I have a customer that needs a well wired up. the well head is 410 feet from the house and a 30 amp circuit. using the normal volt drop formula to stay within 3-5% for the motor i would use #2AL use and run a direct burial ground with it. after talking to the well company they said i can use normal 10-3 uf to feed the pump motor in fact the spec sheet they faxed me says i could go 1020 feet. why is this? is the volt drop not a factor because the motor is in water vitually liguid cooled? i was curious to other ideas or if anyone else has run across this scenerio too.
You said a "30 amp circuit", but what is the nameplate amps of the pump motor? A 2 HP pump would be a huge well pump, and would have a nameplate value of about 12 amps.

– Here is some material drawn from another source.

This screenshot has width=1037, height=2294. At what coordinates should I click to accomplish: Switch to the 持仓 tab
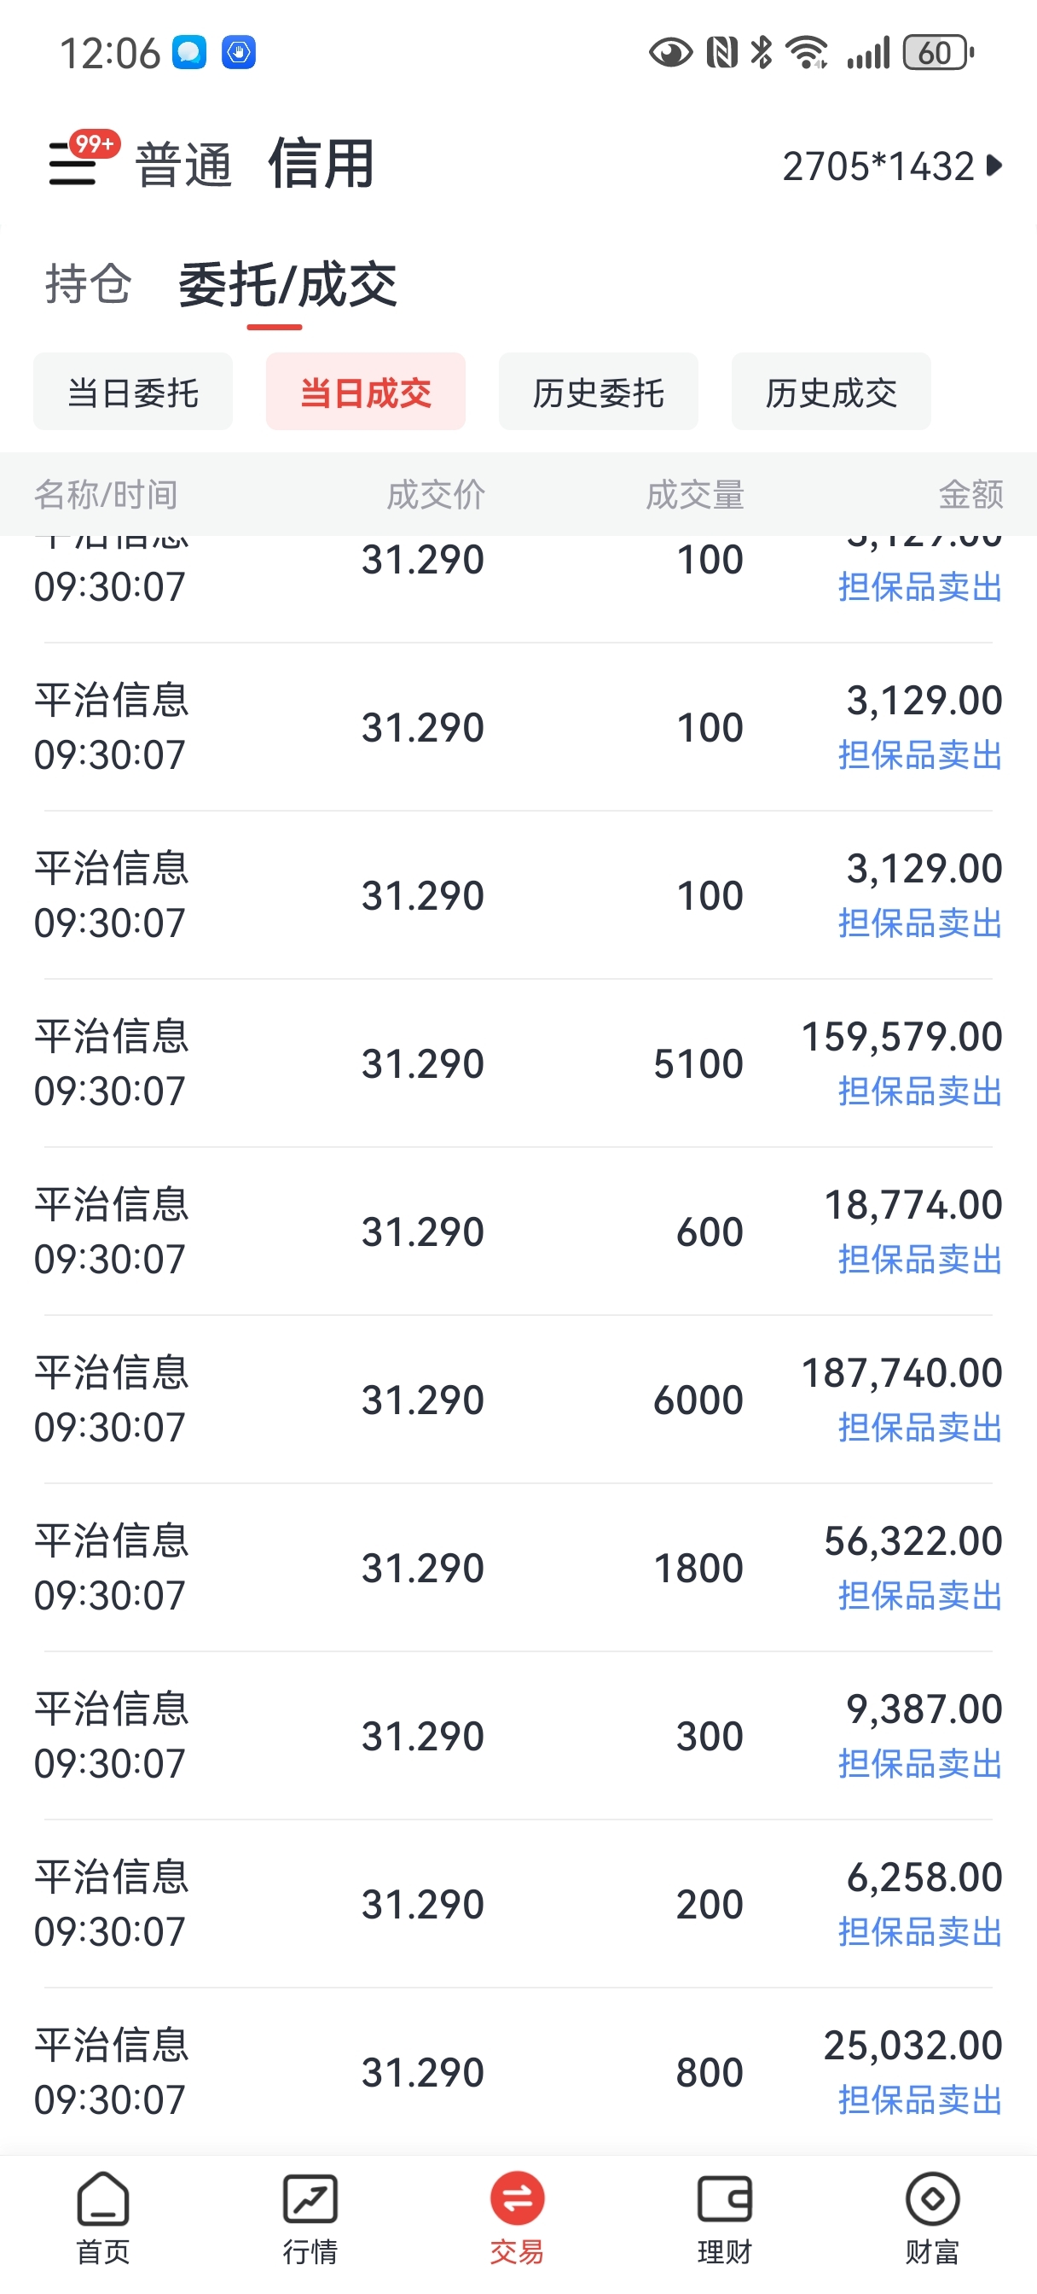tap(88, 284)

Code permits motor breakers to be upsized quite a bit, so its hard to know what amps to calculate when all you see is the breaker size. I would expect your pump to be 1 HP or less (about 8 amps at 240V).
I would be surprised to see a 30A breaker on a motor that had a nameplate value of 10A or less, and I'd also be surprised to see 10-2 allowed for 1020 feet on a motor with a nameplate amp value over 8 amps or so.

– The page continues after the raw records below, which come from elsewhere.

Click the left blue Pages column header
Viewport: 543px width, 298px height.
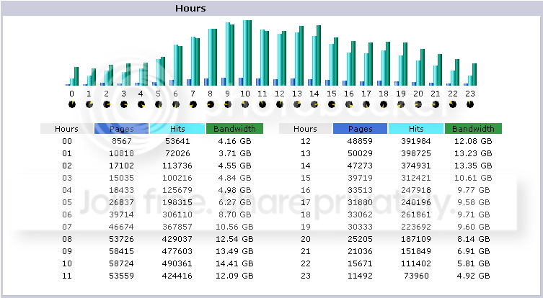[x=122, y=129]
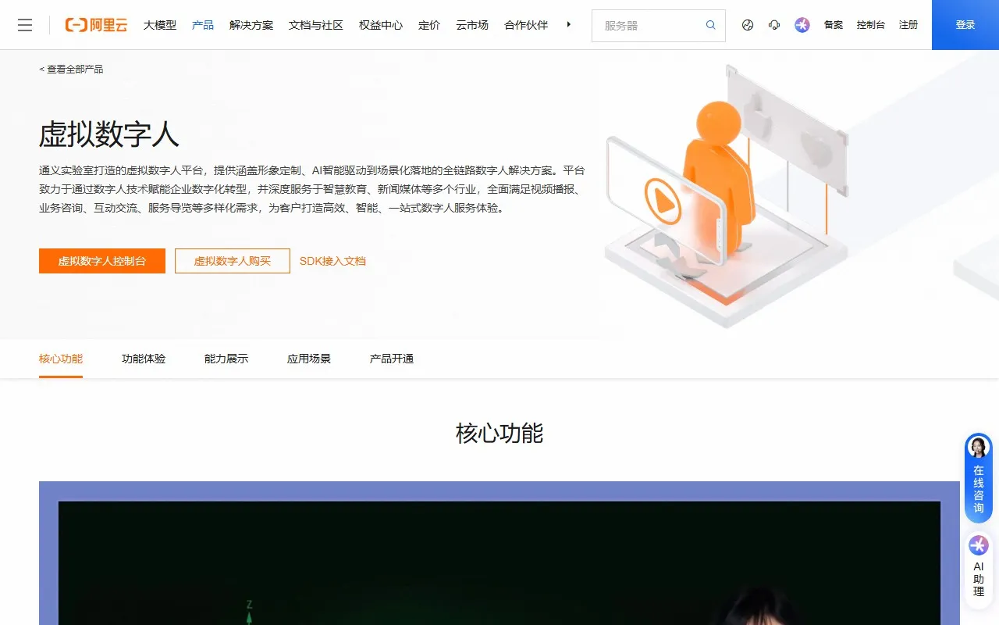Click the globe language icon
The width and height of the screenshot is (999, 625).
(747, 25)
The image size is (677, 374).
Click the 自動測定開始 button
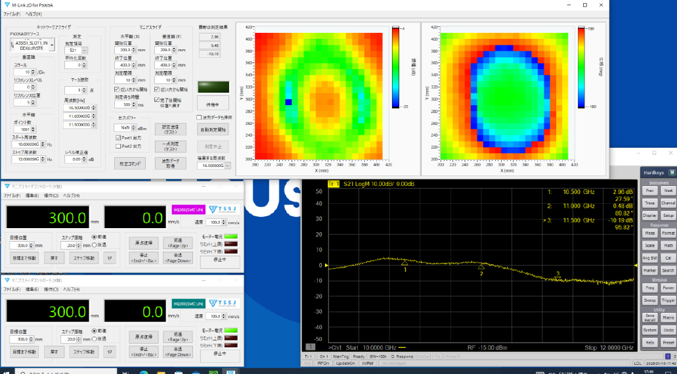click(214, 129)
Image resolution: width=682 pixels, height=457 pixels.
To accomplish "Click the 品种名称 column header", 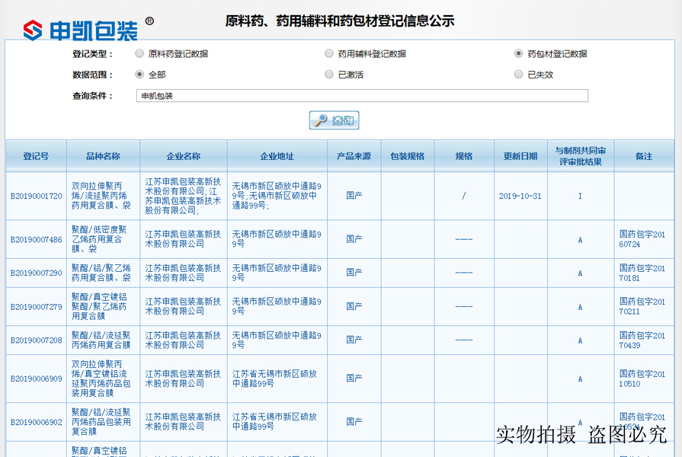I will coord(102,155).
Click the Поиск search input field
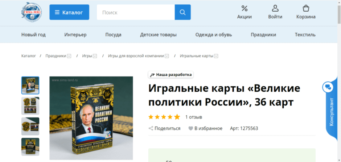This screenshot has width=341, height=162. 136,12
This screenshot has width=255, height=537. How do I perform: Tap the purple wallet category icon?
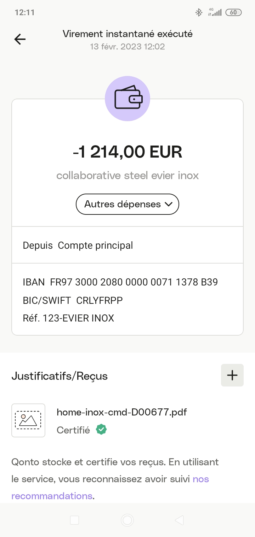[x=128, y=99]
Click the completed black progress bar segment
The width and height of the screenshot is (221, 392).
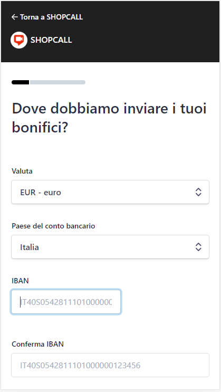pyautogui.click(x=20, y=82)
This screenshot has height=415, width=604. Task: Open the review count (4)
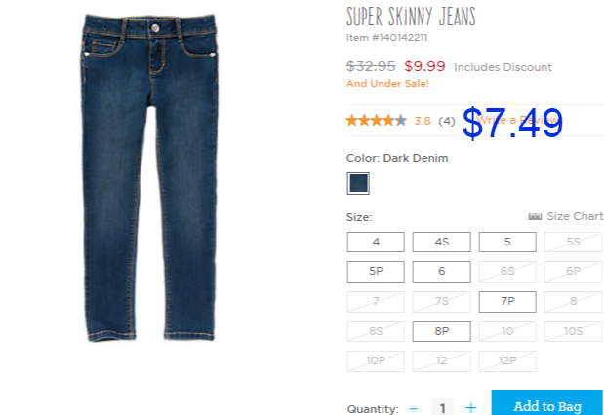[x=447, y=121]
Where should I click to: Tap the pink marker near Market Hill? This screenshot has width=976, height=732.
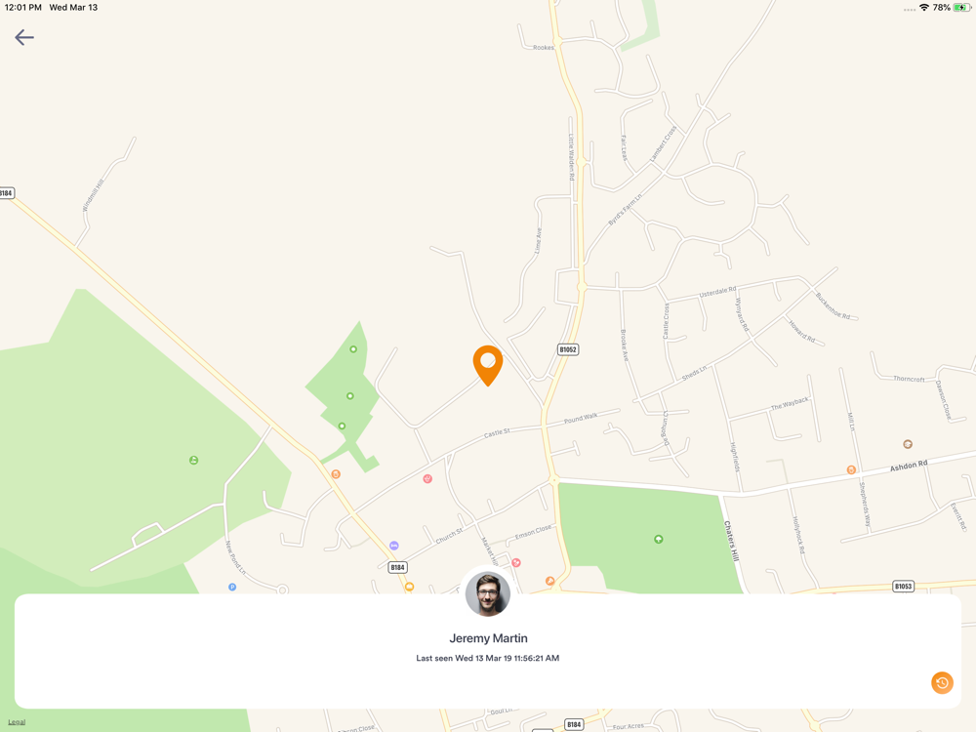tap(516, 563)
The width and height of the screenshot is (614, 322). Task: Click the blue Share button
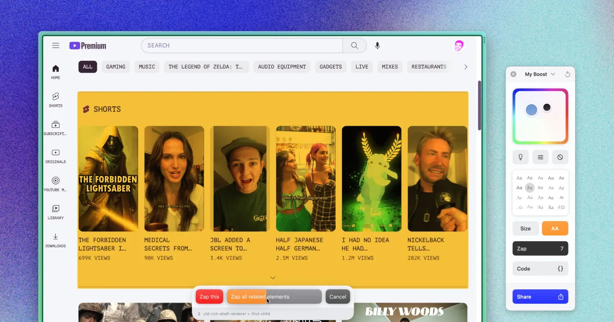tap(540, 296)

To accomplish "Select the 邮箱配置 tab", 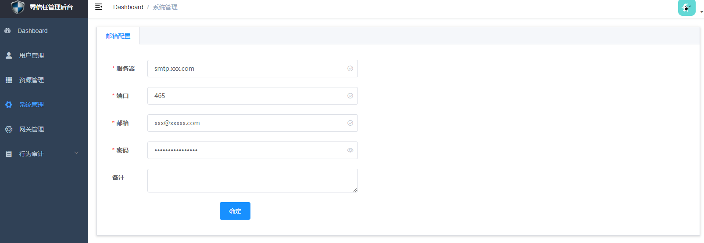I will click(x=118, y=36).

If you want to use the breaker amp rating for "I" you can, and that would give you an extremely conservative circuit that will have acceptable voltage drop even during starting. But I think this is overkill, and its going to cost way more than what I think you really need.

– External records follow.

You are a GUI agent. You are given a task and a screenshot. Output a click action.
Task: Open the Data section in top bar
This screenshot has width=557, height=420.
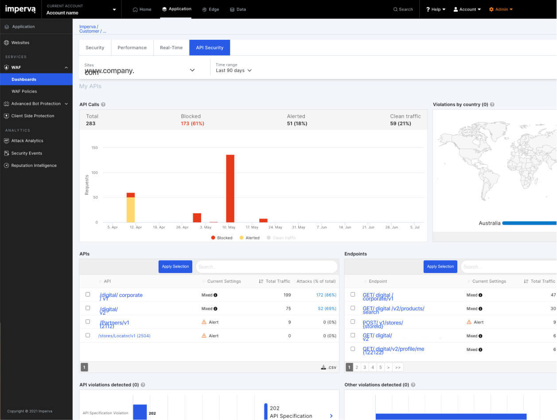[238, 9]
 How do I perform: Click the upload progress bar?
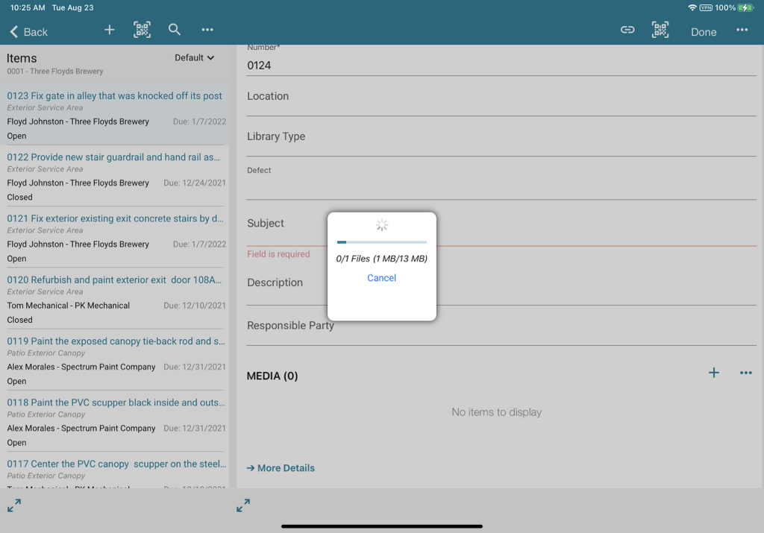point(381,242)
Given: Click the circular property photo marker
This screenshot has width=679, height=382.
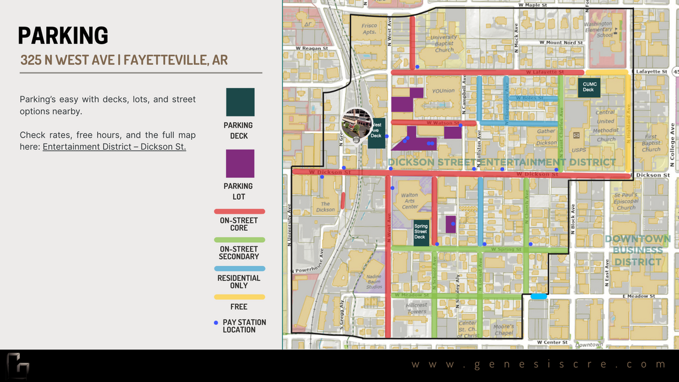Looking at the screenshot, I should 356,125.
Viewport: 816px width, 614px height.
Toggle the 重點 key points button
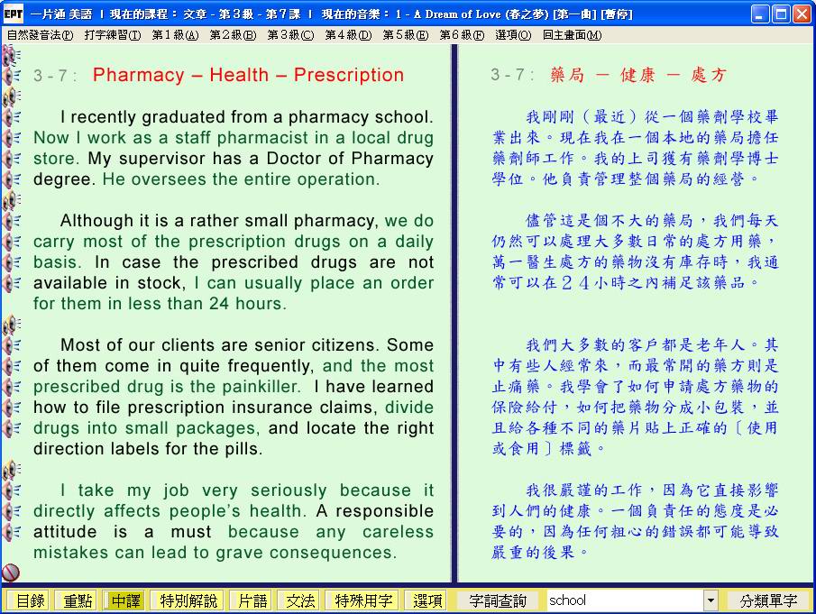click(x=76, y=600)
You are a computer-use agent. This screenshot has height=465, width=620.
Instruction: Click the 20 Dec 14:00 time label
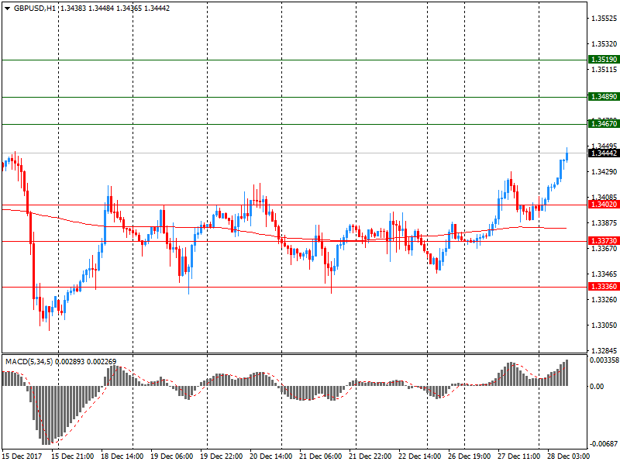271,457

I don't believe there are any code rules with respect to voltage drop, just some guidelines. I would use the nameplate * 1.25 in the voltage drop calculation and try to keep it under 3% (7.2V).
I think that 30A breaker requirement must be wrong. Perhaps if it was wired as a 120V motor, but that still seems too large. For a 5 amp 240V motor, I would think a 15A breaker would be just fine.
My V/D calculator comes up with the same thing so I think you will be OK on #10 and I agree on the 15a breaker. I have a 1/2hp well pump that is doing fine on a 15. Them pushing this out to 1020' may be a stretch but it still only works out to about 5% V/D (12v from 240). I am guessing that is where the number came from.